Stored data:
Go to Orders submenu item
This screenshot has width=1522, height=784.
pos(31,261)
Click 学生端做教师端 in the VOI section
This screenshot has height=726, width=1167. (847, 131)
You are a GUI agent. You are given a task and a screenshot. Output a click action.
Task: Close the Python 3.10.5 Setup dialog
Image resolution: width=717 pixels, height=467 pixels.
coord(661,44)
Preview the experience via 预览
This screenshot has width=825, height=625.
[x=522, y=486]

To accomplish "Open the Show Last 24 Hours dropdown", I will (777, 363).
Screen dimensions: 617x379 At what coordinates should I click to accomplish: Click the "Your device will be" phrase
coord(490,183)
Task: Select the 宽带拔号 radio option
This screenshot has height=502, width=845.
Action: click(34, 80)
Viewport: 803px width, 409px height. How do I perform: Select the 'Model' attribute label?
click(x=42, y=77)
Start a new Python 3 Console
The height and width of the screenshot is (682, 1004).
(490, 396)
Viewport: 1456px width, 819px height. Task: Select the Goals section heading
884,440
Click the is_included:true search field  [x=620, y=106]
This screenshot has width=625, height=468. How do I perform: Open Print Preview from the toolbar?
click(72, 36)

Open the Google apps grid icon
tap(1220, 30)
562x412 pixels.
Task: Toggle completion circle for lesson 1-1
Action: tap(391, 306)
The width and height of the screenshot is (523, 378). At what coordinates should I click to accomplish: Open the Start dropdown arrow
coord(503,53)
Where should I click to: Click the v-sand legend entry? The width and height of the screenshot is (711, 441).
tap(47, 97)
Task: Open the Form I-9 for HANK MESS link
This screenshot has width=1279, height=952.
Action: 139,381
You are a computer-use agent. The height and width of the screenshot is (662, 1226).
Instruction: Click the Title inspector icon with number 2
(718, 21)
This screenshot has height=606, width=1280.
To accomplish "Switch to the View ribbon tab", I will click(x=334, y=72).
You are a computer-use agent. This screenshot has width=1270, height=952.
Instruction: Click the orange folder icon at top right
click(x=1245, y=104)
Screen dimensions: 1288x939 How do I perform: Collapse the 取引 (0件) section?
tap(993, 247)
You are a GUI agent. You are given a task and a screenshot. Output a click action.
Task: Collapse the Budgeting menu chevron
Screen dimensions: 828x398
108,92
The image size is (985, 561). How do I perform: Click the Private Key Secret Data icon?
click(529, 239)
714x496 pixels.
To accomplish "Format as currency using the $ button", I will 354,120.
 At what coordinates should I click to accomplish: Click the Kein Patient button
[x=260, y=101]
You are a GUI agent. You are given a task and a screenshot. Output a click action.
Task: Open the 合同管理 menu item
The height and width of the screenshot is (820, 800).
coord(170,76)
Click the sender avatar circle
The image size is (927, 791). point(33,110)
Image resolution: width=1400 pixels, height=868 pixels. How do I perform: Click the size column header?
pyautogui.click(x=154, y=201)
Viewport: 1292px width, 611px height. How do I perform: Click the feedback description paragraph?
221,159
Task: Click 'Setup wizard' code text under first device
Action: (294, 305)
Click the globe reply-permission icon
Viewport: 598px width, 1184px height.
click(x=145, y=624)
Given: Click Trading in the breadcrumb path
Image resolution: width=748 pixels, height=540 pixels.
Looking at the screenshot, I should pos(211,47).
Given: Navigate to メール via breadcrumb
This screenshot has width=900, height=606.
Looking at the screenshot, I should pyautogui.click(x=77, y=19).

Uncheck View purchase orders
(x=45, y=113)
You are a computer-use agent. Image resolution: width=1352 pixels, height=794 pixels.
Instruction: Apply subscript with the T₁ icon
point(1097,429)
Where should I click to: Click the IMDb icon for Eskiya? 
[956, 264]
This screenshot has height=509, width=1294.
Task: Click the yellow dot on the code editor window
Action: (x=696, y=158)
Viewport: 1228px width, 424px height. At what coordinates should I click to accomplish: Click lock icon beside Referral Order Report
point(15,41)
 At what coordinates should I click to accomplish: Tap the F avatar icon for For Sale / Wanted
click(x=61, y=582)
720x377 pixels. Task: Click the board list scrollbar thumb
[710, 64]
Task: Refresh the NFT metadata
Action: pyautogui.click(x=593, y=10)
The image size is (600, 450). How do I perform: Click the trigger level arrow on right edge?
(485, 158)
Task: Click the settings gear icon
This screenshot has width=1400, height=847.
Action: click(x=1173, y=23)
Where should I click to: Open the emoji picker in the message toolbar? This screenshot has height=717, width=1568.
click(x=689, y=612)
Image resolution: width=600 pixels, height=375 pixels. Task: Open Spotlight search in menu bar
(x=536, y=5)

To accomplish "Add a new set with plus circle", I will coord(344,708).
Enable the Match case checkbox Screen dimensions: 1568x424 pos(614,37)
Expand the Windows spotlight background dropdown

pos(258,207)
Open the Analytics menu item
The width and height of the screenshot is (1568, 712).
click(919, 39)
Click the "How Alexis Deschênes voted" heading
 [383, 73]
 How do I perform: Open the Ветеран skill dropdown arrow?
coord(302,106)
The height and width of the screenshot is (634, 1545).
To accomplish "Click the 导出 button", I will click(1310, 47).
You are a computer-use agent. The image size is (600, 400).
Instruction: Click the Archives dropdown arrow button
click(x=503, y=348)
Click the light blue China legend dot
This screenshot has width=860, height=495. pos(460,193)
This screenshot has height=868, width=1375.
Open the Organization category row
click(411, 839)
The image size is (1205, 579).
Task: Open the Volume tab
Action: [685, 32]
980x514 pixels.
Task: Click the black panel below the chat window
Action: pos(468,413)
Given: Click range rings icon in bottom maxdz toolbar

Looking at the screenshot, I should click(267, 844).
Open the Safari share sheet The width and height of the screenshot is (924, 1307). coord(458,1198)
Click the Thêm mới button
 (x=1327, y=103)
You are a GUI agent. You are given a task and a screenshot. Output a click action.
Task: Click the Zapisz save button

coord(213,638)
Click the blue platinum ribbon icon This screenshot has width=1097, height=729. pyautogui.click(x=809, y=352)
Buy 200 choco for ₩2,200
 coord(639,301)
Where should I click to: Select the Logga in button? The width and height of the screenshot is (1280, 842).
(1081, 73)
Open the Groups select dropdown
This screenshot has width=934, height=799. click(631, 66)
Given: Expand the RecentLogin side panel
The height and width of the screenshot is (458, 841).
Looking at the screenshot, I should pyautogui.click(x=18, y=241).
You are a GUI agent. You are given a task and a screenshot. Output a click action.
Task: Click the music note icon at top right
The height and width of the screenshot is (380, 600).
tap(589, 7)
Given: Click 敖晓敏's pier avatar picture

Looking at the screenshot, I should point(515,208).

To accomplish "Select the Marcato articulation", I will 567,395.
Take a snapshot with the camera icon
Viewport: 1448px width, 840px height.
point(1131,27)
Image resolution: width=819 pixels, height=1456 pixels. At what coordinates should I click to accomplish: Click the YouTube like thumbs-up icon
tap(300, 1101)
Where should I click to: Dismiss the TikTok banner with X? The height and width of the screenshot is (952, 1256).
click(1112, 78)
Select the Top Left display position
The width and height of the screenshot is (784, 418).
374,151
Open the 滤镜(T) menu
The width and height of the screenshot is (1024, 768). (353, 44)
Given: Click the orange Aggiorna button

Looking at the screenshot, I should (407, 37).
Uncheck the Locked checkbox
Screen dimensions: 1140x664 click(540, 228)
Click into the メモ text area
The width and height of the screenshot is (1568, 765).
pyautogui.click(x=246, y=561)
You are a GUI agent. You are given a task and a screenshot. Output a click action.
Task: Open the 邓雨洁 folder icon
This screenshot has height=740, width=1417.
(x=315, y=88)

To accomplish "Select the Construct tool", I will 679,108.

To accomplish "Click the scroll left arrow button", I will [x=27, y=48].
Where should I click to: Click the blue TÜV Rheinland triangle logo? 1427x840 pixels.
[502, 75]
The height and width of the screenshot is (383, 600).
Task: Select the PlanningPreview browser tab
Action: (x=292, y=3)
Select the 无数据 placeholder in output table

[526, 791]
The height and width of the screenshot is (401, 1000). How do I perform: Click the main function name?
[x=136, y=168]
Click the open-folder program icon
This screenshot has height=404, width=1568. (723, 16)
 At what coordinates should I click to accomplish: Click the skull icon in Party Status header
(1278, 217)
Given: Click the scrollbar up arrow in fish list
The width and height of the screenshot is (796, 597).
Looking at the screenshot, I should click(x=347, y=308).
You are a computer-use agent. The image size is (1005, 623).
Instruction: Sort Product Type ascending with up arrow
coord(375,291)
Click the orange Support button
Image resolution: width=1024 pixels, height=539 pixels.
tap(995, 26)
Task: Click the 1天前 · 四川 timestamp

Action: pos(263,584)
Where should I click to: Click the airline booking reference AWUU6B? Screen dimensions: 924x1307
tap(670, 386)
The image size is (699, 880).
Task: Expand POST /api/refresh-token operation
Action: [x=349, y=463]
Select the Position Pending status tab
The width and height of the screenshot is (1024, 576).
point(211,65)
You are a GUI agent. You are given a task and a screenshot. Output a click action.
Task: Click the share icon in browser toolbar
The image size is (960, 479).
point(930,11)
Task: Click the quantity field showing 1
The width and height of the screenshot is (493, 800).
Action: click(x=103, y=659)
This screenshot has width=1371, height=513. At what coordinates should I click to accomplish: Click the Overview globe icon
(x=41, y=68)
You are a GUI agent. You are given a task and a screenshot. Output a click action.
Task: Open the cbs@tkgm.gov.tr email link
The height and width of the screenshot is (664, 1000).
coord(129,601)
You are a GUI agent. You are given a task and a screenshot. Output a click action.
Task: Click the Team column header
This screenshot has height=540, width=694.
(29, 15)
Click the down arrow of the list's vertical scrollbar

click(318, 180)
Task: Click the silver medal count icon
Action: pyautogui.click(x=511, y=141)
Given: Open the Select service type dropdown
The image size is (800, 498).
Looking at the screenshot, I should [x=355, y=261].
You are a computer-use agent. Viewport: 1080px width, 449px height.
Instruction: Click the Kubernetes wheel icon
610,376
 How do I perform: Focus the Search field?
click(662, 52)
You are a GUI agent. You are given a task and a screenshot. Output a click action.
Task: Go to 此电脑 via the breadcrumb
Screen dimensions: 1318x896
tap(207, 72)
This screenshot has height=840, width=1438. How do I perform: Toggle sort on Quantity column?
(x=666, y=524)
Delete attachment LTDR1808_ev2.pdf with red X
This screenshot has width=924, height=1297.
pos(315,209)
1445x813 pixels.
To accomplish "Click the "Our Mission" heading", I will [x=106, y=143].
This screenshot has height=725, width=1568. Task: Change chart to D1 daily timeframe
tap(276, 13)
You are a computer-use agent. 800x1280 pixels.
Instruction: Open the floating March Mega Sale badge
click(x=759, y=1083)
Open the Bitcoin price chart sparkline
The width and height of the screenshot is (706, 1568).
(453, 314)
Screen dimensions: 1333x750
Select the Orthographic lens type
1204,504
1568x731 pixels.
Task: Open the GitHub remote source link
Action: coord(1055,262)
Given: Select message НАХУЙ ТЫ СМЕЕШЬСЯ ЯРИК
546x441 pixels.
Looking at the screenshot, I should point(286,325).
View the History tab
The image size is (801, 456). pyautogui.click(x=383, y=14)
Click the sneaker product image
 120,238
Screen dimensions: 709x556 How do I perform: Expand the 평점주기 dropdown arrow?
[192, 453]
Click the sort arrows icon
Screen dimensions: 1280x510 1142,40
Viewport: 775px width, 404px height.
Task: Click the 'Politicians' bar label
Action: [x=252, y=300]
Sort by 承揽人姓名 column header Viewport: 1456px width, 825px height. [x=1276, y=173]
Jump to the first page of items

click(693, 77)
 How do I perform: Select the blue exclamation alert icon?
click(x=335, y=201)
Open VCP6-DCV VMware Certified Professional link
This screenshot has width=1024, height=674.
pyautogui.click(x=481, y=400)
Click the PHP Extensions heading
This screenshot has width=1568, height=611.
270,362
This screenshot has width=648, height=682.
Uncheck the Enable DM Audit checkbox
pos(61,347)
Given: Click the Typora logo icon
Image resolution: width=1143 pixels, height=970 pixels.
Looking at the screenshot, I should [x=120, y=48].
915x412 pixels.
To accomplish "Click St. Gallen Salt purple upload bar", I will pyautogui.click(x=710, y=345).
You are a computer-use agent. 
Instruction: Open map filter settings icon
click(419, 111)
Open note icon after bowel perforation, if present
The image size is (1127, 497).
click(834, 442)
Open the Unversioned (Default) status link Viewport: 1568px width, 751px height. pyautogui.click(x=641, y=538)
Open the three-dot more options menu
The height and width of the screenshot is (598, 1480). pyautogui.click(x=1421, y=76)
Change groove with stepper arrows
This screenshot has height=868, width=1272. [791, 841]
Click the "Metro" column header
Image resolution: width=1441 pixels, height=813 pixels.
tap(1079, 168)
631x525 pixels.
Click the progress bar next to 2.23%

Action item: Of all the entries above, retype exactly the lines from the line with "How do I perform: Open the" to the line with "This screenshot has height=868, width=1375.", both included, and no others.

Output for this task:
 How do I perform: Open the Ветеран skill dropdown arrow?
coord(302,106)
The height and width of the screenshot is (634, 1545).
To accomplish "Click the 导出 button", I will click(1310, 47).
You are a computer-use agent. The image size is (600, 400).
Instruction: Click the Archives dropdown arrow button
click(x=503, y=348)
Click the light blue China legend dot
This screenshot has width=860, height=495. pos(460,193)
This screenshot has height=868, width=1375.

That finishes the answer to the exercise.